Grandiose promises will not solve job crisis

The ANC's election manifesto promises millions of "work opportunities" while investors cast a wary eye at South Africa's labour friendly laws.

REMEMBER those games we played at school when we were asked what we would do if we were the president of the country? We all came up with grandiose schemes with little thought to where the funds would come from or how practical our wildest dreams would be to implement.

Listening to our president make promises at the launch of the ANC’s election manifesto, one gets the unnerving feeling that we have been transported back to the classroom where, fortunately, castles in the air didn’t impact on the country and on people’s lives.
But Mr Zuma’s words do impact on society and give hope to the thousands of young people who do not have jobs. At present about 25 per cent of South Africans do not have work and of those almost half are young people.

In Mpumalanga on Saturday, Jacob Zuma told 90 000 ANC supporters that the government would create 6 million “work opportunities” in the next five years and build 5 million houses.

We’ve heard these words before. At his first State of the Nation address in June 2009 the president promised the creation of 500 000 jobs by the end of that year. In 2011 he repeated this promise claiming the ANC government planned to create 5 million jobs over the next ten years, which was 500 000 jobs a year. To date government has made good on half those figures since 2011, blaming the world’s economic uncertainty for the job crisis in South Africa.

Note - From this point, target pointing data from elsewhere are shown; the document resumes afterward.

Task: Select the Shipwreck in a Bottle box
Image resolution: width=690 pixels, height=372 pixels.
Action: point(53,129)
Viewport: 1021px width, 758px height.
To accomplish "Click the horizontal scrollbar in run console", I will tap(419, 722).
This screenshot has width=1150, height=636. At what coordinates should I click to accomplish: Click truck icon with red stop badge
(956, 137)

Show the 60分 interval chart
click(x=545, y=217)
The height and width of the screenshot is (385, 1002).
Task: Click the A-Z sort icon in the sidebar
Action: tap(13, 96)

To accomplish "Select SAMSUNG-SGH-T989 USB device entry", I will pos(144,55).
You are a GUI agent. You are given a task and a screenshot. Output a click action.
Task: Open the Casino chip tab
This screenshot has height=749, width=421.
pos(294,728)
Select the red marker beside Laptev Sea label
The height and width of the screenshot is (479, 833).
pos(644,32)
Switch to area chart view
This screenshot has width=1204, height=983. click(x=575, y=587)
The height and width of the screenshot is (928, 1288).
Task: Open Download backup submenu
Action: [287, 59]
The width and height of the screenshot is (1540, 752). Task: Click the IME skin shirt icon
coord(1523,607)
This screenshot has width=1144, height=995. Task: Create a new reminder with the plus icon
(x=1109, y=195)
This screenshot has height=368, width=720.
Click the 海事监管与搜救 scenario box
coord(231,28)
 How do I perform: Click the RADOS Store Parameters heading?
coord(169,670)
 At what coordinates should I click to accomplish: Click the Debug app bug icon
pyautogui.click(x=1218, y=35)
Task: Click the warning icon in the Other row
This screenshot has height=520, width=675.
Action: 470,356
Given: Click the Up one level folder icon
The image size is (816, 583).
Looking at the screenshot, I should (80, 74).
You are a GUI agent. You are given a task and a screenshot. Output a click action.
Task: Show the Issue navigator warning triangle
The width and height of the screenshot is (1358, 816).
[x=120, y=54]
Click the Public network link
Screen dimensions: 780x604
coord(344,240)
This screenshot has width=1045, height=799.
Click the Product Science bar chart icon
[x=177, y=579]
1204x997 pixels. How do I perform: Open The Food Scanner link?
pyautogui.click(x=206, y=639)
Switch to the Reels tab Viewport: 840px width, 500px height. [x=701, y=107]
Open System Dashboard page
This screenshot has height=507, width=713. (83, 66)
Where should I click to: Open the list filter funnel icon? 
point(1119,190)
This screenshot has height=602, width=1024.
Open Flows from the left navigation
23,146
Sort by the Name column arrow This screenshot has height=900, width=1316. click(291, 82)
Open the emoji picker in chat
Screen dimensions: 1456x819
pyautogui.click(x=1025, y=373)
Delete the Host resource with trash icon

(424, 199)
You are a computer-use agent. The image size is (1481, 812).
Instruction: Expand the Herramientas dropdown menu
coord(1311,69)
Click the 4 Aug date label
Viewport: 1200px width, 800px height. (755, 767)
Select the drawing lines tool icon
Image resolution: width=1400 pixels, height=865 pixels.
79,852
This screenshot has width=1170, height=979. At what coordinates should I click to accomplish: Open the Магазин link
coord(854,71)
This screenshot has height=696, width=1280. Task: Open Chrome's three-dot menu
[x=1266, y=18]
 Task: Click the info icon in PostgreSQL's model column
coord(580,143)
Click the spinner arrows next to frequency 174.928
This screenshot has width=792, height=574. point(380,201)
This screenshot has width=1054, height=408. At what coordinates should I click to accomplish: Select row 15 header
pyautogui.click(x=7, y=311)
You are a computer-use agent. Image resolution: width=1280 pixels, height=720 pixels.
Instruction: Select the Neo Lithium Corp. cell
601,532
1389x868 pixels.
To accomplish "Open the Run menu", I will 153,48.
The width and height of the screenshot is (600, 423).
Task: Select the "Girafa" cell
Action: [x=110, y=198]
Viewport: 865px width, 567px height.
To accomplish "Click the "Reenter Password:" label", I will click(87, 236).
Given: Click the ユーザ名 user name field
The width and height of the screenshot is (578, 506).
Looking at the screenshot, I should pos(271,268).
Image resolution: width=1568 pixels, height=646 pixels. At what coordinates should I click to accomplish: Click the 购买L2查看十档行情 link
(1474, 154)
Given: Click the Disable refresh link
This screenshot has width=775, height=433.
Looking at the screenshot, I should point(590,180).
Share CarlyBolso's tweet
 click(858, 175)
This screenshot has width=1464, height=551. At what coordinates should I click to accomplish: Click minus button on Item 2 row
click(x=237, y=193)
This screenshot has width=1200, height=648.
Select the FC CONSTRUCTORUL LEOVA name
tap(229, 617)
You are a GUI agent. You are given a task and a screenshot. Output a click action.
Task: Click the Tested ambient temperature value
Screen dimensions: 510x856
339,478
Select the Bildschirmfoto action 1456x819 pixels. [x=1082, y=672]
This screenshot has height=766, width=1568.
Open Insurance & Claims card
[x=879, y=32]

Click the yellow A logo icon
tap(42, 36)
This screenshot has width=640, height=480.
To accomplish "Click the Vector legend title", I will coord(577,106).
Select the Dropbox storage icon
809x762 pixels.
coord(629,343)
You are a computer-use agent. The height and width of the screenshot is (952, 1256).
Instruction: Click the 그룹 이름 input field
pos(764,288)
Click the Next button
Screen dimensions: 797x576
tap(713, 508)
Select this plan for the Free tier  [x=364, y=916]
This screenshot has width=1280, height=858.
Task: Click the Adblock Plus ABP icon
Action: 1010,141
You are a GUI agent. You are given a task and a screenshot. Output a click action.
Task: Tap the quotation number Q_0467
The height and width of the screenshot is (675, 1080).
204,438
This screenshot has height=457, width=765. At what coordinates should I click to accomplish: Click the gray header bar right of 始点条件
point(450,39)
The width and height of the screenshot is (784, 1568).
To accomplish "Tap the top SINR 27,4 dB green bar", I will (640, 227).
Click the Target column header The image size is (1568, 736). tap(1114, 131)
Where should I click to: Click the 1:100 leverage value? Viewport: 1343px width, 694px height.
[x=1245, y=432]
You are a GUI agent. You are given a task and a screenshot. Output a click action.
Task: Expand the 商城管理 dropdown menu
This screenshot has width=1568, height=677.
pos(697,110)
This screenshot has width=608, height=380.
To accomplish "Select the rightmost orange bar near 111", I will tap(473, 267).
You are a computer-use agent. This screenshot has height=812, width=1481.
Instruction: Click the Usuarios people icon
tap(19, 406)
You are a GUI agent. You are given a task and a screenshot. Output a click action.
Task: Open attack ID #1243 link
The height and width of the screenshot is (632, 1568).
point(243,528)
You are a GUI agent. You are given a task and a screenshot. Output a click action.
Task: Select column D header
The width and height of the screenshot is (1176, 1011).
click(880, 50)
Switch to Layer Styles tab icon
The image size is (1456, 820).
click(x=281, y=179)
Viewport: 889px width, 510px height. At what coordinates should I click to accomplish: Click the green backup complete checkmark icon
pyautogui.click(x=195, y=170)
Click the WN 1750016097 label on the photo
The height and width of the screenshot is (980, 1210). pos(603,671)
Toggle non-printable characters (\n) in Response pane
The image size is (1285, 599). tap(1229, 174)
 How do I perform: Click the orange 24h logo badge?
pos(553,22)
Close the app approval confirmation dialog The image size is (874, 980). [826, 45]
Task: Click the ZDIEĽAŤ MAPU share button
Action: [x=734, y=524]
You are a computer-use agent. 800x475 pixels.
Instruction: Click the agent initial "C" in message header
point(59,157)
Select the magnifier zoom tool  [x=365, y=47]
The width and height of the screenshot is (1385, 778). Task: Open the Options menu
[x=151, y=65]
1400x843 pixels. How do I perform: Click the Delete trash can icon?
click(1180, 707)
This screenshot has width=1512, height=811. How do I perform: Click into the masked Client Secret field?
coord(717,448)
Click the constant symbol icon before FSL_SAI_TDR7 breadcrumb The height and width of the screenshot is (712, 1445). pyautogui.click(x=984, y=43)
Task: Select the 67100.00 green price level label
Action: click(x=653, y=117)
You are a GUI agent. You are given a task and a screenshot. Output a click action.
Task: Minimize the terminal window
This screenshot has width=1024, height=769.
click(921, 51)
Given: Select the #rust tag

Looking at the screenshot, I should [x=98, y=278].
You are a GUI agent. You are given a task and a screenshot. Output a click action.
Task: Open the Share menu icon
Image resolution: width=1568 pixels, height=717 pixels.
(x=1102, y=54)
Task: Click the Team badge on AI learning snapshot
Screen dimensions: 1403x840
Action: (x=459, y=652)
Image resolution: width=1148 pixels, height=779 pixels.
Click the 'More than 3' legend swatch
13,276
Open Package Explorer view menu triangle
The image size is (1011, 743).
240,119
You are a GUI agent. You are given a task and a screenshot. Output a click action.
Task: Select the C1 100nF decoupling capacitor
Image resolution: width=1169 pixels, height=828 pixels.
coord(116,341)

However it would appear that the government is its own worst enemy. Analysts claimed in November that the employment indexes showed slight gains in employment for the first time in the past 15 months, with 10901 jobs being added. Over the festive season almost 6000 temporary jobs were created. Although miniscule in extent it is a step forward. However the ANC announced this week that it would push for a minimal national wage. Now is not the time to give investors even more reason to look elsewhere.

Our fellow BRIC countries offer a far more enticing package than sunny South Africa. Our comparatively high labour costs and labour laws slanted in favour of employees are not appealing to investors. In fact recent labour unrest has caused some industrialists to take their factories elsewhere.

We know it’s election time and there’s a whole lot of baby kissing going on, but promising young people that there will be lots of jobs for them is immoral, because we know that is not true. Empty promises have been the hallmark of this government. We need realistic figures and projections and analysts who tell it like it is.

Telling young people that their futures look rosy when, in fact, there is little indication that the promised jobs will materialise soon, is a sure way to light the powder keg of the mounting anger of our unemployed youth.